■ **MATERIAL FOR THE TASK**

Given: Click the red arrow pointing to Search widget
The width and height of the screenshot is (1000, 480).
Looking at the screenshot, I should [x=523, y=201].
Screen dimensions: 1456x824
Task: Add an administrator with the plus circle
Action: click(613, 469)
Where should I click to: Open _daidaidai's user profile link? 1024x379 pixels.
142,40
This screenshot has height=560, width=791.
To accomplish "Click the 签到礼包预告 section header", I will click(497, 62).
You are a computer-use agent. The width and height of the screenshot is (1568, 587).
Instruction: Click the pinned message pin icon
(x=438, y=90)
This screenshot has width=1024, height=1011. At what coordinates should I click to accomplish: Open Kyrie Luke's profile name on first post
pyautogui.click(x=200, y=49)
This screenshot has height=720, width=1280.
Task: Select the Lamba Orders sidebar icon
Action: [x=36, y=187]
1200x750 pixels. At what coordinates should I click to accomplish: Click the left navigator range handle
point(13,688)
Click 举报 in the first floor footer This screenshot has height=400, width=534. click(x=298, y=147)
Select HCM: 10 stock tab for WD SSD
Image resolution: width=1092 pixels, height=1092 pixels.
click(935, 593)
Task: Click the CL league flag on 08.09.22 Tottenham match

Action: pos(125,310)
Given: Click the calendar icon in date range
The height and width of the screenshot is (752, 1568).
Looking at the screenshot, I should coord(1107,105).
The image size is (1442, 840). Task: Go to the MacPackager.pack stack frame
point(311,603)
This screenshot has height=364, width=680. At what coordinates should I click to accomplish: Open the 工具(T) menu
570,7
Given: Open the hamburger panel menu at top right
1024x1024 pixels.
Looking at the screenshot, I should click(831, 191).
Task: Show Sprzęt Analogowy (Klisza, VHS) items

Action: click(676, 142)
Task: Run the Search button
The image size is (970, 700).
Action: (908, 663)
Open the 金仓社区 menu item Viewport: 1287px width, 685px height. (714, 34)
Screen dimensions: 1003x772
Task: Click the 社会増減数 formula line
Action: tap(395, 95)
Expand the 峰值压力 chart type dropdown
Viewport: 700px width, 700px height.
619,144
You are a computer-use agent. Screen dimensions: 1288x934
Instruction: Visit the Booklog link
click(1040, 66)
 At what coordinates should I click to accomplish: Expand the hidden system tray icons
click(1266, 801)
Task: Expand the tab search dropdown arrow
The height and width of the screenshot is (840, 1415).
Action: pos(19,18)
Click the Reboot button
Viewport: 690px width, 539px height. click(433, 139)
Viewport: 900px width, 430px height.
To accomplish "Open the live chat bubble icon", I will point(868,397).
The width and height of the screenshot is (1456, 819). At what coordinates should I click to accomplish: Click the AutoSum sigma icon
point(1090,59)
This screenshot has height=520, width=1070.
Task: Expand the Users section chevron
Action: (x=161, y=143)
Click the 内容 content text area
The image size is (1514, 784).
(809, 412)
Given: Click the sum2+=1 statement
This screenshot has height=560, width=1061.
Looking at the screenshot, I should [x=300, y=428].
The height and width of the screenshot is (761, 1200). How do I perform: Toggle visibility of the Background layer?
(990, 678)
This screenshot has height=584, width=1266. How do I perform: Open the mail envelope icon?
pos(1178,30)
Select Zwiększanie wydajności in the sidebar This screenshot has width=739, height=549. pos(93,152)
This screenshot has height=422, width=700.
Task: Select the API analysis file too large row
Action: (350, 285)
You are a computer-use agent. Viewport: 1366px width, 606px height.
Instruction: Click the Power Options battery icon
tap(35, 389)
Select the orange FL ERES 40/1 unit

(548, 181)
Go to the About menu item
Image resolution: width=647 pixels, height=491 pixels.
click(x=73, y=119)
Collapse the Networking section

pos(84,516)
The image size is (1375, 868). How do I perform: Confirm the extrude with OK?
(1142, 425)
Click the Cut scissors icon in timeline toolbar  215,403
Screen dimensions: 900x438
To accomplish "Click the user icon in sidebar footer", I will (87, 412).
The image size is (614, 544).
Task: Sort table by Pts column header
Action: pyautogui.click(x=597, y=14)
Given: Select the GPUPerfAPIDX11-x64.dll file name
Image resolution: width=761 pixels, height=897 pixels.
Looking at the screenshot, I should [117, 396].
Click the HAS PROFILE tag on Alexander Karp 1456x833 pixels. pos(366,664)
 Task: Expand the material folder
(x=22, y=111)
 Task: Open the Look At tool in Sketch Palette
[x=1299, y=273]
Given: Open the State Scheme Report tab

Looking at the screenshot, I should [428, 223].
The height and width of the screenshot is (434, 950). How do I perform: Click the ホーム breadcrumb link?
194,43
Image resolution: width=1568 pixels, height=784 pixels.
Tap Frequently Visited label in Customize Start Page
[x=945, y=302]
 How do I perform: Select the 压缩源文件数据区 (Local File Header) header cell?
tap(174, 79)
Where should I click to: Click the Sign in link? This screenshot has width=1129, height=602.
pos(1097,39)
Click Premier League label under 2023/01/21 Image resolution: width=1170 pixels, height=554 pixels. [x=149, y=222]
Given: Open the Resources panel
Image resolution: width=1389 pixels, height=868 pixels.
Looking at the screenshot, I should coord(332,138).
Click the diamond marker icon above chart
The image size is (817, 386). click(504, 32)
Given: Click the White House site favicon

■ **EXERCISE OBJECTIVE**
Please copy all of the items above word for word, with nothing changed.

■ **ANSWER FOR THIS EXERCISE**
Given: Click the red arrow pointing to Search widget
The width and height of the screenshot is (1000, 480).
Looking at the screenshot, I should [x=523, y=201].
Screen dimensions: 1456x824
Task: Add an administrator with the plus circle
Action: click(613, 469)
Where should I click to: Open _daidaidai's user profile link? 1024x379 pixels.
142,40
This screenshot has height=560, width=791.
To accomplish "Click the 签到礼包预告 section header", I will click(497, 62).
You are a computer-use agent. The width and height of the screenshot is (1568, 587).
Instruction: Click the pinned message pin icon
(x=438, y=90)
This screenshot has width=1024, height=1011. At what coordinates should I click to accomplish: Open Kyrie Luke's profile name on first post
pyautogui.click(x=200, y=49)
This screenshot has height=720, width=1280.
Task: Select the Lamba Orders sidebar icon
Action: [x=36, y=187]
1200x750 pixels. At what coordinates should I click to accomplish: Click the left navigator range handle
point(13,688)
Click 举报 in the first floor footer This screenshot has height=400, width=534. click(x=298, y=147)
Select HCM: 10 stock tab for WD SSD
Image resolution: width=1092 pixels, height=1092 pixels.
click(935, 593)
Task: Click the CL league flag on 08.09.22 Tottenham match

Action: pos(125,310)
Given: Click the calendar icon in date range
The height and width of the screenshot is (752, 1568).
Looking at the screenshot, I should coord(1107,105).
The image size is (1442, 840). Task: Go to the MacPackager.pack stack frame
point(311,603)
This screenshot has height=364, width=680. At what coordinates should I click to accomplish: Open the 工具(T) menu
570,7
Given: Open the hamburger panel menu at top right
1024x1024 pixels.
Looking at the screenshot, I should click(831, 191).
Task: Show Sprzęt Analogowy (Klisza, VHS) items

Action: click(676, 142)
Task: Run the Search button
The image size is (970, 700).
Action: (908, 663)
Open the 金仓社区 menu item Viewport: 1287px width, 685px height. (714, 34)
Screen dimensions: 1003x772
Task: Click the 社会増減数 formula line
Action: tap(395, 95)
Expand the 峰值压力 chart type dropdown
Viewport: 700px width, 700px height.
619,144
You are a computer-use agent. Screen dimensions: 1288x934
Instruction: Visit the Booklog link
click(1040, 66)
 At what coordinates should I click to accomplish: Expand the hidden system tray icons
click(1266, 801)
Task: Expand the tab search dropdown arrow
The height and width of the screenshot is (840, 1415).
Action: pos(19,18)
Click the Reboot button
Viewport: 690px width, 539px height. click(433, 139)
Viewport: 900px width, 430px height.
To accomplish "Open the live chat bubble icon", I will point(868,397).
The width and height of the screenshot is (1456, 819). At what coordinates should I click to accomplish: Click the AutoSum sigma icon
point(1090,59)
This screenshot has height=520, width=1070.
Task: Expand the Users section chevron
Action: (x=161, y=143)
Click the 内容 content text area
The image size is (1514, 784).
(809, 412)
Given: Click the sum2+=1 statement
This screenshot has height=560, width=1061.
Looking at the screenshot, I should [x=300, y=428].
The height and width of the screenshot is (761, 1200). How do I perform: Toggle visibility of the Background layer?
(990, 678)
This screenshot has height=584, width=1266. How do I perform: Open the mail envelope icon?
pos(1178,30)
Select Zwiększanie wydajności in the sidebar This screenshot has width=739, height=549. pos(93,152)
This screenshot has height=422, width=700.
Task: Select the API analysis file too large row
Action: (350, 285)
You are a computer-use agent. Viewport: 1366px width, 606px height.
Instruction: Click the Power Options battery icon
tap(35, 389)
Select the orange FL ERES 40/1 unit

(548, 181)
Go to the About menu item
Image resolution: width=647 pixels, height=491 pixels.
click(x=73, y=119)
Collapse the Networking section

pos(84,516)
The image size is (1375, 868). How do I perform: Confirm the extrude with OK?
(1142, 425)
Click the Cut scissors icon in timeline toolbar  215,403
Screen dimensions: 900x438
To accomplish "Click the user icon in sidebar footer", I will (87, 412).
The image size is (614, 544).
Task: Sort table by Pts column header
Action: pyautogui.click(x=597, y=14)
Given: Select the GPUPerfAPIDX11-x64.dll file name
Image resolution: width=761 pixels, height=897 pixels.
Looking at the screenshot, I should [117, 396].
Click the HAS PROFILE tag on Alexander Karp 1456x833 pixels. pos(366,664)
 Task: Expand the material folder
(x=22, y=111)
 Task: Open the Look At tool in Sketch Palette
[x=1299, y=273]
Given: Open the State Scheme Report tab

Looking at the screenshot, I should [428, 223].
The height and width of the screenshot is (434, 950). How do I perform: Click the ホーム breadcrumb link?
194,43
Image resolution: width=1568 pixels, height=784 pixels.
Tap Frequently Visited label in Customize Start Page
[x=945, y=302]
 How do I perform: Select the 压缩源文件数据区 (Local File Header) header cell?
tap(174, 79)
Where should I click to: Click the Sign in link? This screenshot has width=1129, height=602.
pos(1097,39)
Click Premier League label under 2023/01/21 Image resolution: width=1170 pixels, height=554 pixels. [x=149, y=222]
Given: Open the Resources panel
Image resolution: width=1389 pixels, height=868 pixels.
Looking at the screenshot, I should coord(332,138).
Click the diamond marker icon above chart
The image size is (817, 386). click(504, 32)
Given: Click the White House site favicon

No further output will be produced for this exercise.